◆ SELECTED EXCERPT:
— begin —
ClickHouse/docs/changelogs/v20.10.1.4881-prestable.md

42 KiB

ClickHouse release v20.10.1.4881-prestable FIXME as compared to v20.9.1.4585-prestable

Backward Incompatible Change

  • Add support for nested multiline comments /* comment /* comment */ */ in SQL. This conforms to the SQL standard. #14655 (Alexey Milovidov).
  • Change default value of format_regexp_escaping_rule setting (it's related to Regexp format) to Raw (it means - read whole subpattern as a value) to make the behaviour more like to what users expect. #15426 (Alexey Milovidov).
  • Make multiple_joins_rewriter_version obsolete. Remove first version of joins rewriter. #15472 (Artem Zuikov).

New Feature

  • Supporting MySQL types: decimal (as ClickHouse Decimal) and datetime with sub-second precision (as DateTime64). ... #11512 (Vasily Nemkov).
  • Allow to turn on fsync on inserts, merges and fetches. #11948 (Anton Popov).
  • Secure inter-cluster query execution (with initial_user as current query user). #13156 (Azat Khuzhin).
  • Allow user to specify settings for ReplicatedMergeTree* storage in <replicated_merge_tree> section of config file. It works similarly to <merge_tree> section. For ReplicatedMergeTree* storages settings from <merge_tree> and <replicated_merge_tree> are applied together, but settings from <replicated_merge_tree> has higher priority. Added system.replicated_merge_tree_settings table. #13573 (Amos Bird).
— end —
◆ WRITTEN PROBLEM A: Rewrite only the rows from the line with "Screen dimensions: 1080x649" up to and including the line with "click(94, 8)", substituting "Display size" for every "Screen dimensions" and changing nothing else.

(Records from a dataset)
— begin —
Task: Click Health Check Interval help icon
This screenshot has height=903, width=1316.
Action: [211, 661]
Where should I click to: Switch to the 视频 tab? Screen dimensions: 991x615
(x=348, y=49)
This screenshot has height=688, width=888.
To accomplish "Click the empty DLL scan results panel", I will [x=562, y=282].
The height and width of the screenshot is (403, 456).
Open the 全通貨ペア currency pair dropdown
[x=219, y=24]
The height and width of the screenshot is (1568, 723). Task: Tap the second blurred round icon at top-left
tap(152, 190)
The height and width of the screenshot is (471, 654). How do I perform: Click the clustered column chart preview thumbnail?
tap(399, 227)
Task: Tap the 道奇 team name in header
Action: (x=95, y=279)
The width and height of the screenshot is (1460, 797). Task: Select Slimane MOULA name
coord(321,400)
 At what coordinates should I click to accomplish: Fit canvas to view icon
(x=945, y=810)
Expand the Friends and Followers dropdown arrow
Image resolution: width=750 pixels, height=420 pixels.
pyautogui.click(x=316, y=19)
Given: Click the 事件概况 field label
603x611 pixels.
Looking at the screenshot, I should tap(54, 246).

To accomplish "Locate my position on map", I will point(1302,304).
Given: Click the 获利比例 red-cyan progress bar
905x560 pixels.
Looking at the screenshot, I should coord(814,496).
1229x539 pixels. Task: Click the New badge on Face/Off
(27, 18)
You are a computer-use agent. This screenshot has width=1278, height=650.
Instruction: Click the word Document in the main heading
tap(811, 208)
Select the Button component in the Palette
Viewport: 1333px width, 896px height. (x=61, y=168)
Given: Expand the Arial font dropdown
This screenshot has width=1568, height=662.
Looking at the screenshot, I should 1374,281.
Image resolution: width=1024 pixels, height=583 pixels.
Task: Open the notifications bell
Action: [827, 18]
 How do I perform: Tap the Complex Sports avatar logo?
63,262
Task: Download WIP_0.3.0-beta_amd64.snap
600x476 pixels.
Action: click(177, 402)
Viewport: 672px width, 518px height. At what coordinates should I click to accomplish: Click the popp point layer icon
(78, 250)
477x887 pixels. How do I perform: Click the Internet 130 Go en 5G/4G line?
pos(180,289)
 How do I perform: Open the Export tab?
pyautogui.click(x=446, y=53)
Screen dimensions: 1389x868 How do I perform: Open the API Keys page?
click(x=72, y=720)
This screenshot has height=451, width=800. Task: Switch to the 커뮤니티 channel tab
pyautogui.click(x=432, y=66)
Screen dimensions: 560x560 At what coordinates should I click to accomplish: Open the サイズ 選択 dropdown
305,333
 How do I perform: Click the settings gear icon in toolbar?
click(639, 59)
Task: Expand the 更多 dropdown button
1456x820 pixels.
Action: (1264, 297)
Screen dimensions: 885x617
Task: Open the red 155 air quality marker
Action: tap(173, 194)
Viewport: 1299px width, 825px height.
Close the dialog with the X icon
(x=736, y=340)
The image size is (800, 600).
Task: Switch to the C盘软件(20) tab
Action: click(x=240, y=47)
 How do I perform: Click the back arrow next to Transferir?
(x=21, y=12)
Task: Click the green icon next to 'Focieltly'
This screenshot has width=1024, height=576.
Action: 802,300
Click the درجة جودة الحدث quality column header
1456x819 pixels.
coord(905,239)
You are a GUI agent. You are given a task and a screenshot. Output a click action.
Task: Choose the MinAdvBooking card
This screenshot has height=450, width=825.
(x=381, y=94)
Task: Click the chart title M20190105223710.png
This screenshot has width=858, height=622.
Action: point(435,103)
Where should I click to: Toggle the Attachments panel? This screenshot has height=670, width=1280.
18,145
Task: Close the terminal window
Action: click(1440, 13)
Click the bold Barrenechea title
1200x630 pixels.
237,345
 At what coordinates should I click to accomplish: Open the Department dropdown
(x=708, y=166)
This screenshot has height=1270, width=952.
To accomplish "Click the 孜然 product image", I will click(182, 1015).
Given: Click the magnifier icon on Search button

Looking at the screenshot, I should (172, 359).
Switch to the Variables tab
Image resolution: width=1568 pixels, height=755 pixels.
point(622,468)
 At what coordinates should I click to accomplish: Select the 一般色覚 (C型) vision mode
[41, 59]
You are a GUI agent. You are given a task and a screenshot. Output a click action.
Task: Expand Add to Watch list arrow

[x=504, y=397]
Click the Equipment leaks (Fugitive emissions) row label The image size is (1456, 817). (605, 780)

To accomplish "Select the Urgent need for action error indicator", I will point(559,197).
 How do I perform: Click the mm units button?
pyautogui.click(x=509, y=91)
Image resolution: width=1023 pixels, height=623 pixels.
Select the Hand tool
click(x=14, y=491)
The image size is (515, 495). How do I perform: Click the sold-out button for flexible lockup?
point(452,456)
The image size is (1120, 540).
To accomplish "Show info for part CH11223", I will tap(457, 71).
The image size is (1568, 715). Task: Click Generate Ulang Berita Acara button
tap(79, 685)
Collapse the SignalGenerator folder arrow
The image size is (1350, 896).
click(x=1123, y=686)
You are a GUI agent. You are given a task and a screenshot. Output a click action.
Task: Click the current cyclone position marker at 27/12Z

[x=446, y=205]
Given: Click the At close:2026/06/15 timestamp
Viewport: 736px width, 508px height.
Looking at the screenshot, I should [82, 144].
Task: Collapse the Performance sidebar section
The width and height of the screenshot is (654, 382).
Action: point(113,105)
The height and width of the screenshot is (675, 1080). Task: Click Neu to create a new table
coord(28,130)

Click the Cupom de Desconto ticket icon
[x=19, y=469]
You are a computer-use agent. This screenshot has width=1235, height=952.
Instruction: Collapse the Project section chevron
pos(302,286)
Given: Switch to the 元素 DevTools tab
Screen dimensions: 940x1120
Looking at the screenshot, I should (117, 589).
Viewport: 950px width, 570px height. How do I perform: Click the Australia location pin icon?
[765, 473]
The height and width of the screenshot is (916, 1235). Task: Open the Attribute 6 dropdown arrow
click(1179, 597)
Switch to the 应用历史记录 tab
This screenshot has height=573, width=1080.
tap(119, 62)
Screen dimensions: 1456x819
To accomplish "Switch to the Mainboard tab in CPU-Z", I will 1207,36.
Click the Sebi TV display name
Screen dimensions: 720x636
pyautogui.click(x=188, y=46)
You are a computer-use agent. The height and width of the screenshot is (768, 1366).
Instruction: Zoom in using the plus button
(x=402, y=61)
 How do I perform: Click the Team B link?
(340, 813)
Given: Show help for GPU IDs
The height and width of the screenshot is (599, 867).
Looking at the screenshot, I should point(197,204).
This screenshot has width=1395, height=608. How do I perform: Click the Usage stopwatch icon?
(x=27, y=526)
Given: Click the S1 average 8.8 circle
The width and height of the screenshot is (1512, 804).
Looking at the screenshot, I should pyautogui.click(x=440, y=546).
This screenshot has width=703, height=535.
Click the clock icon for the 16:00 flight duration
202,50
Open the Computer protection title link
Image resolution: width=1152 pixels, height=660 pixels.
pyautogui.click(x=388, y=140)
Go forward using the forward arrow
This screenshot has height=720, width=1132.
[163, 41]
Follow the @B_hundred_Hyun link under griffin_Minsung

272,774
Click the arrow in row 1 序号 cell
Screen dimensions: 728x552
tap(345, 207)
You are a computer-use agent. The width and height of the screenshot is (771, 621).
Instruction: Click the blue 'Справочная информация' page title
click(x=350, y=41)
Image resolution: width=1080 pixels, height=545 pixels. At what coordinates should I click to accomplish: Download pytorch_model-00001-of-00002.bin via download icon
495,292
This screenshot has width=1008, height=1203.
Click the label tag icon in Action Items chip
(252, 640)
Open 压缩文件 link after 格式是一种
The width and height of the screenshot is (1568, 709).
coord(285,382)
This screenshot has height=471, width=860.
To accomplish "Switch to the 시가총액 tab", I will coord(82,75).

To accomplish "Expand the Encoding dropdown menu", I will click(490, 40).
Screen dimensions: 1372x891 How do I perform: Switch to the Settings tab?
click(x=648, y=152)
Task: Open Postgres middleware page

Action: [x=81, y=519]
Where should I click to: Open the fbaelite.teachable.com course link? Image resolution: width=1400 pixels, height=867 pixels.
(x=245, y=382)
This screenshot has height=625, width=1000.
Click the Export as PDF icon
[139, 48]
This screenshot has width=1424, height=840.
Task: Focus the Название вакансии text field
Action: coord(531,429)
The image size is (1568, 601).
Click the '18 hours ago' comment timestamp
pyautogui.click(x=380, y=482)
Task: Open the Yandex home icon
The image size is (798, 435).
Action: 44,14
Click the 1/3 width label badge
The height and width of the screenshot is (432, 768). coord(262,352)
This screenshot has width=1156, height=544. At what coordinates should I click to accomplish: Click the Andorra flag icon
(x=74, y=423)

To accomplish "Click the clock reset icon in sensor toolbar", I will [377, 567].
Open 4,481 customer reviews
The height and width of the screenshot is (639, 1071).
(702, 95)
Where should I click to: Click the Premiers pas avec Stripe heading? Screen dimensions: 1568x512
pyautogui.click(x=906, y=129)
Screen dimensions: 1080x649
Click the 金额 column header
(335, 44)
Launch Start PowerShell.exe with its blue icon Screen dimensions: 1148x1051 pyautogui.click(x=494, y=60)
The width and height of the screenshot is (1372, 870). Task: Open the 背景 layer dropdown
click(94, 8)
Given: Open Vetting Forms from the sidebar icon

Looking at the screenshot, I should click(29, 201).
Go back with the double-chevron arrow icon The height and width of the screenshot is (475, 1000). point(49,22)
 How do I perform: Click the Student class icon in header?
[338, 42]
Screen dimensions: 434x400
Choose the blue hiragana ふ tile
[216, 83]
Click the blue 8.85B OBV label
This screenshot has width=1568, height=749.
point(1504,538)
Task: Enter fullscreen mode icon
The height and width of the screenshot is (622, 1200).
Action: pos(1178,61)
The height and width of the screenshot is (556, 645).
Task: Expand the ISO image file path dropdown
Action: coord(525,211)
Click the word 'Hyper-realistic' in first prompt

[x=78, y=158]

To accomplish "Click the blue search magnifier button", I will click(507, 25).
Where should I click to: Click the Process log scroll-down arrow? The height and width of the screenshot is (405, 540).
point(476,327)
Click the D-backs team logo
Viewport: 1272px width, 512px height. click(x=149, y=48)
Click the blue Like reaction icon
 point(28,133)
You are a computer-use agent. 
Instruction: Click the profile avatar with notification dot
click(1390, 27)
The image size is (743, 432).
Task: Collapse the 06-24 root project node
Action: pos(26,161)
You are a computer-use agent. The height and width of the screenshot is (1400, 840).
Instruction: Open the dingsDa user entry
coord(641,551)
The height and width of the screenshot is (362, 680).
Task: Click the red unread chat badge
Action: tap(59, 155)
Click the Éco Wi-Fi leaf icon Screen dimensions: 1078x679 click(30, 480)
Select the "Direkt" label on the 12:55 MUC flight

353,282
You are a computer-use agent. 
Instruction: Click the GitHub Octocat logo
— end —
◆ WRITTEN PROBLEM B:
Answer these questions using the ClickHouse changelog.
(i) To what value is the default of the format_regexp_escaping_rule setting changed?
(ii) Which system table was added along with the <replicated_merge_tree> config section?
(iii) As which ClickHouse type is MySQL datetime with sub-second precision supported?

◆ WRITTEN REPLY A:
Display size: 1080x649
Click the 金额 column header
(335, 44)
Launch Start PowerShell.exe with its blue icon Display size: 1148x1051 pyautogui.click(x=494, y=60)
The width and height of the screenshot is (1372, 870). Task: Open the 背景 layer dropdown
click(94, 8)

◆ WRITTEN REPLY B:
(i) Raw
(ii) system.replicated_merge_tree_settings
(iii) DateTime64